Jim Forrest was with us this week. He is a man who makes you really want to be a Christian. I am not much of a pacifist. In fact, I have a default "John Wayne" attitude toward violence: It's regrettable, but inevitable in a fallen world. (Jim gave me this "John Wayne" idea.) I've generally thought that there were worse things that could happen to someone than to kill or be killed (such as live in fear). However, in recent years, my default "Johnwaynitude" has been challenged. It has not been challenged by exposure to the tragedy of war--I already agreed that violence is tragic. My assumptions have been challenged first by Fr. Gregory, an Orthodox hermit who lives in the mountains above the Sunshine Coast of BC, eats on a few veggies and grains each day and spends all of his time praying and very little sleeping.
Once I spent a few days with Fr. Gregory. On my last day with him, we took a long walk. On that walk one of the things he told me was the necessity that a Christian be aggressively loving enemies, not doing anything to hurt another human being (very terse paraphrase). When we got back to the cabin, I asked him if he would still love me and let me visit him if couldn't yet accept his words about aggressively loving enemies. He smiled at me and gave me a big hug. He said, "Just think about the words, eventually they will drive you crazy." That was two years ago, and I can now attest to serious cracks in the foundation of my sanity.
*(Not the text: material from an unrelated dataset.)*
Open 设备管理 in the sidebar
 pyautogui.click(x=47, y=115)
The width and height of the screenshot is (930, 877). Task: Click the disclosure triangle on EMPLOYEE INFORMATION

Jim Forrest stuck a iron poker in some of those cracks and gave a good pull. Part of what it means for me to be a Christian is to realize that not to love is always not sane. Yet I don't love, and I live in a world of non-lovers.
I remember the words of the Psalmist, "Neither do I concern myself with great matters, Nor with things too profound for me." I think there is a sane Rock--the Rock--on which to stand, but my theories that try to make sense out of a crazy world, a world that says it's okay not to love; I think those theories need to crumble and fall away. I can let go of my insanity that tried to make sense of an insane world. It feels quite naked not having answers (fig leaves and goat skins are better than nothing--or are they?). Maybe it is good not to know, but do my best where I am to love. I think I'll try that for a while. May God help me.